(Beginning of INFORMATION)

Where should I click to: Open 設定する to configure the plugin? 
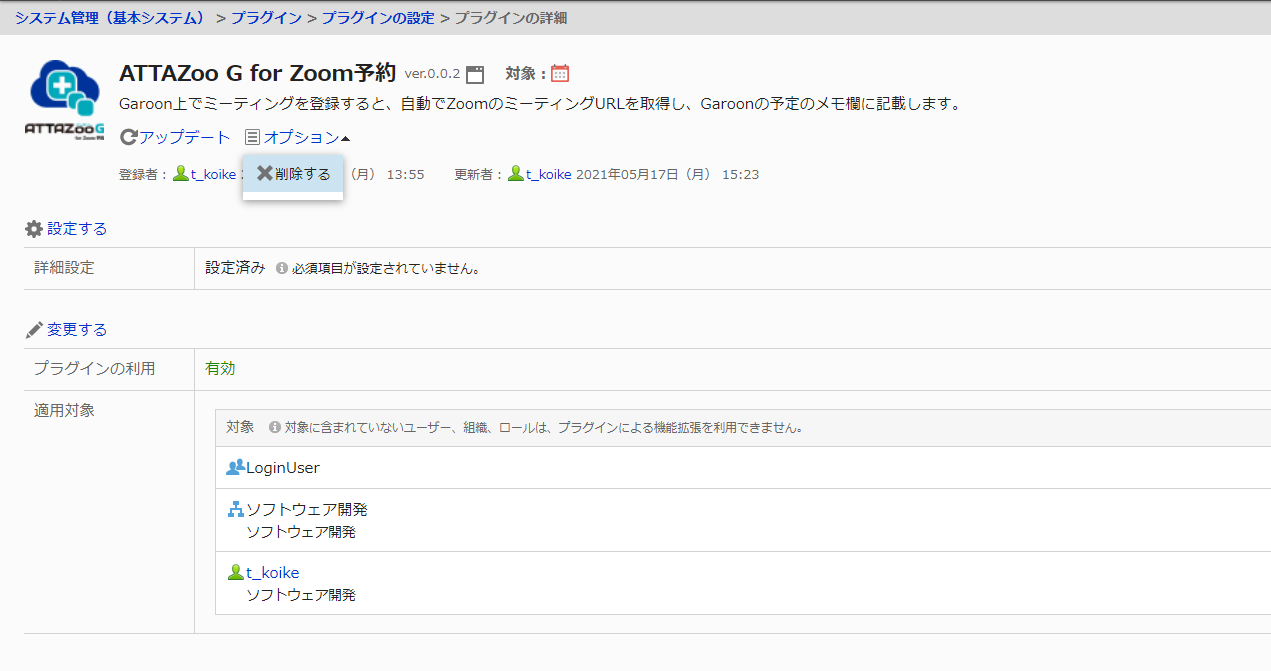click(x=77, y=229)
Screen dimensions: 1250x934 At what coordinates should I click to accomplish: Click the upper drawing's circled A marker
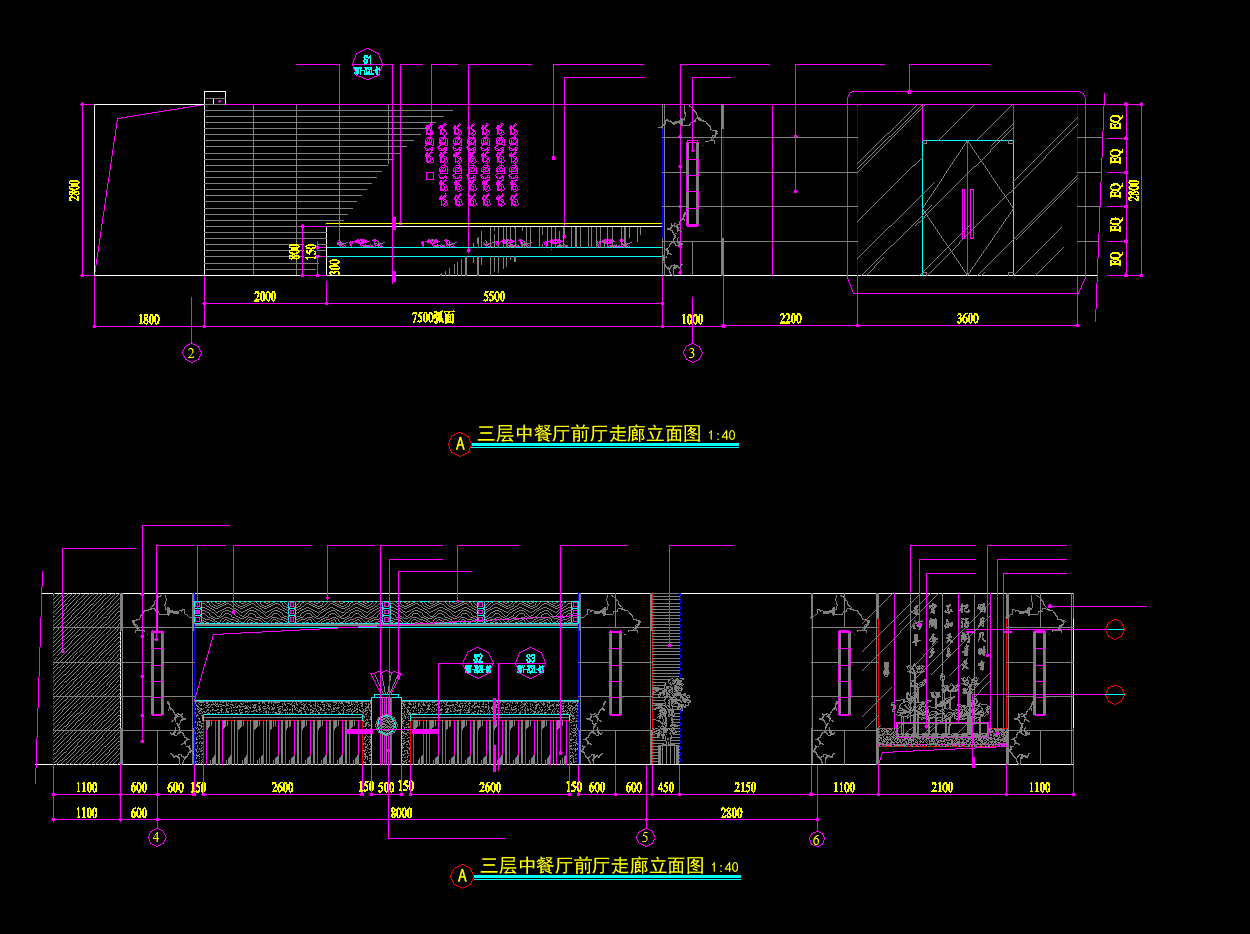tap(459, 444)
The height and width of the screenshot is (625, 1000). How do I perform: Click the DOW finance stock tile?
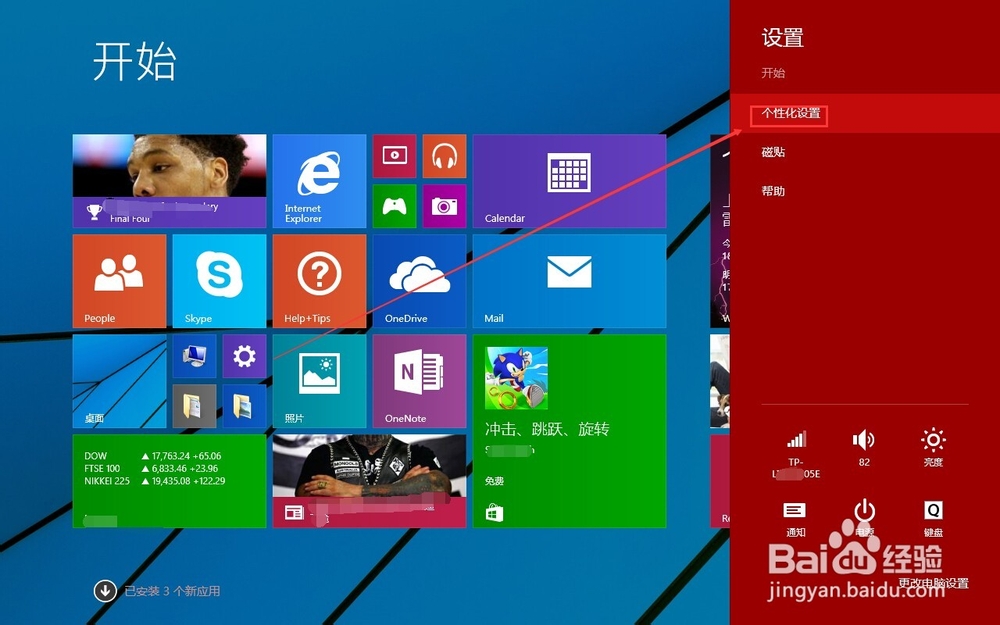coord(168,480)
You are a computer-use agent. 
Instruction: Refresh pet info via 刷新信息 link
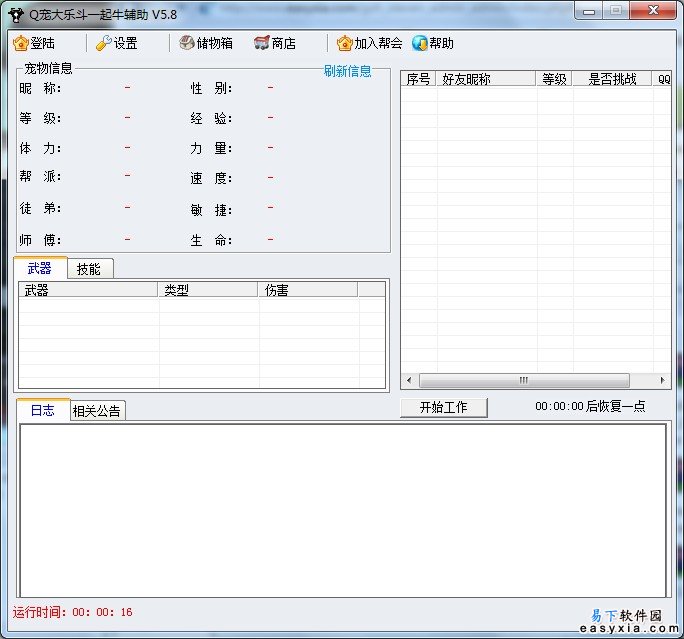tap(347, 71)
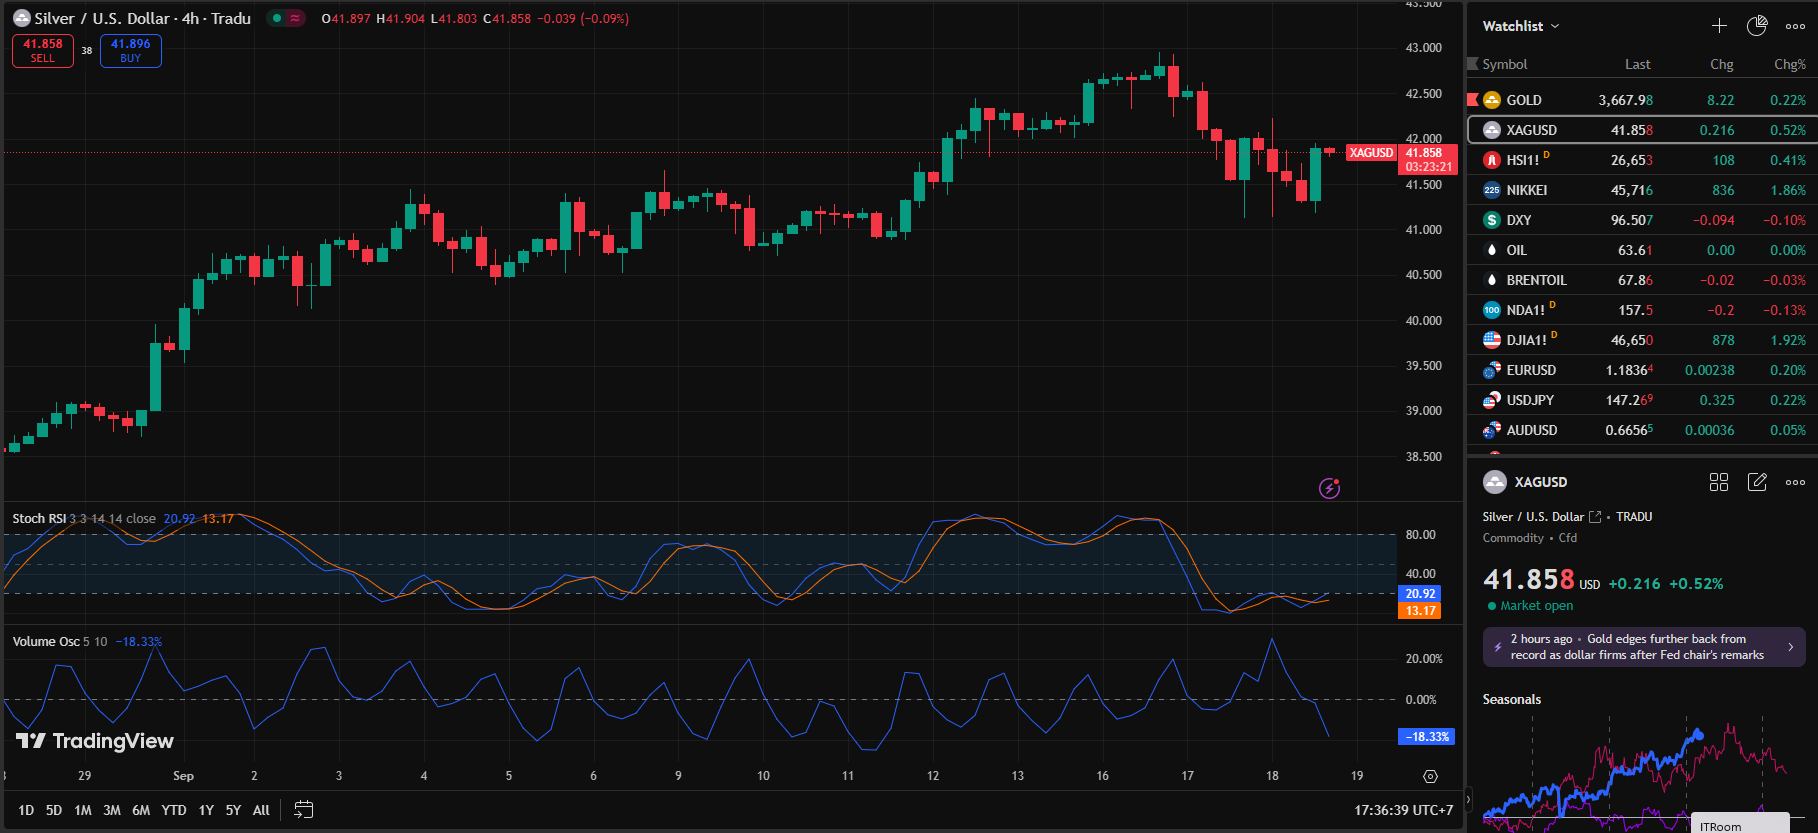Toggle the market status indicator pill by the title
This screenshot has width=1818, height=833.
(x=286, y=18)
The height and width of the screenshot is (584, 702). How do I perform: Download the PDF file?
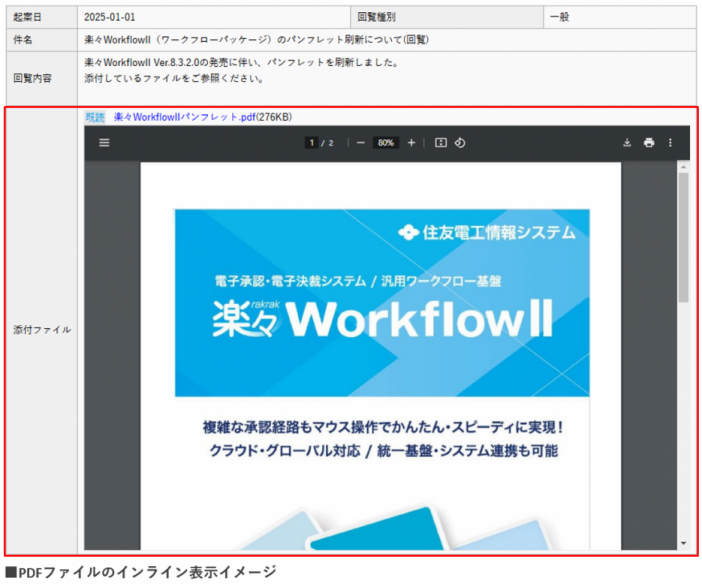click(627, 143)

(End of INFORMATION)

#### WORK INSTRUCTION
Print all data above verbatim, except pictures.

#### RESULT OF THIS TASK
Where should I click to: Open 設定する to configure the plugin? 
click(x=77, y=229)
Screen dimensions: 1250x934 At what coordinates should I click to accomplish: Click the upper drawing's circled A marker
tap(459, 444)
The height and width of the screenshot is (625, 1000). How do I perform: Click the DOW finance stock tile?
coord(168,480)
You are a computer-use agent. 
Instruction: Refresh pet info via 刷新信息 link
tap(347, 71)
Toggle the market status indicator pill by the title
This screenshot has width=1818, height=833.
(x=286, y=18)
The height and width of the screenshot is (584, 702). How do I perform: Download the PDF file?
click(627, 143)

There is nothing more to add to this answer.